P( Bin = 3 ) = P 3 - P 2 = 0.67 - 0.48 = 0.19

P( Bin = 4 ) = P 4 - P 3 = 1.000 - 0.67 = 0.33

Find Expected Number of Observations

Assuming a normal distribution, the expected number of observations in each bin can be found by using the following formula:

Exp j = P( Bin = j ) * n

where Exp j is the expected number of observations in Bin j , P( Bin = j ) is the probability that a randomly selected observation would fall in Bin j , and n is the sample size

Applying the above formula to each bin, we get the following:

Exp 1 = P( Bin = 1 ) * 20 = 0.29 * 20 = 5.8

Exp 2 = P( Bin = 2 ) * 20 = 0.19 * 20 = 3.8

Exp 3 = P( Bin = 3 ) * 20 = 0.19 * 20 = 3.8

Exp 3 = P( Bin = 4 ) * 20 = 0.33 * 20 = 6.6

Compute Chi-Square Statistic

Finally, we can compute the chi-square statistic ( χ2 ), using the following formula:

χ2 = Σ [ ( Obs j - Exp j ) 2 / Exp j ]

where Obs j is the observed number of observations in Bin j , and Exp j is the expected number of observations in Bin j .

Therefore,

χ2 =
( 5-5.8 )2

5.8
+
( 5-3.8 )2

3.8
+
( 5-3.8 )2

3.8
+
( 5-6.6 )2

6.6
χ2 = 1.26

Find Degrees of Freedom

Assuming a normal distribution, the degrees of freedom (df) for a chi-square test of normality equals the number of bins (nb) minus the number of estimated parameters (np) minus one. We used four bins, so nb equals four. And to conduct this analysis, we estimated two parameters (the mean and the standard deviation), so np equals two. Therefore,

df = nb - np - 1 = 4 - 2 - 1 = 1

Find P-Value

The P-value is the probability of seeing a chi-square test statistic that is more extreme (bigger) than the observed chi-square statistic. For this problem, we found that the observed chi-square statistic was 1.26. Therefore, we want to know the probability of seeing a chi-square test statistic bigger than 1.26, given one degree of freedom.
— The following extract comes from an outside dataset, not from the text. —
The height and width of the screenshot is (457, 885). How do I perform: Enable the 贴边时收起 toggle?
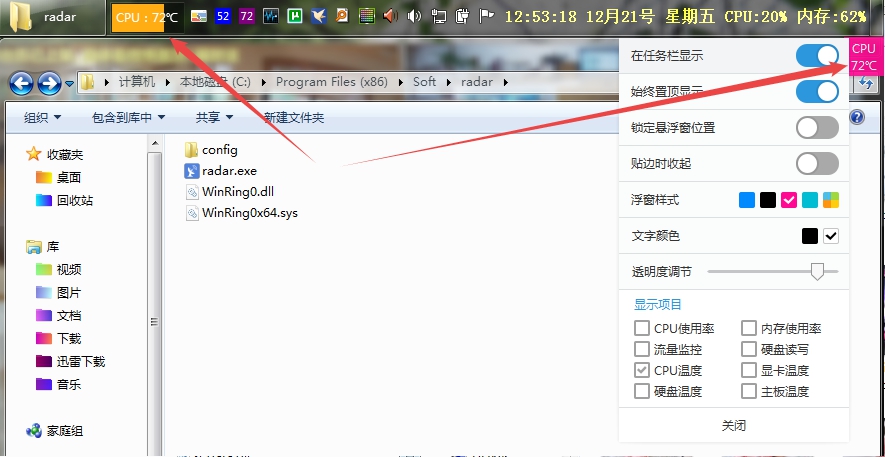point(817,164)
Use Stat Trek's Chi-Square Calculator to find that probability. Enter the degrees of freedom (1) and the observed chi-square statistic (1.26) into the calculator; then, click the Calculate button.

Chi-square calculator

From the calculator, we see that P( X2 > 1.26 ) equals 0.26.

Test Null Hypothesis

When the P-Value is bigger than the significance level, we cannot reject the null hypothesis. Here, the P-Value (0.26) is bigger than the significance level (0.05), so we cannot reject the null hypothesis that the data tested follows a normal distribution.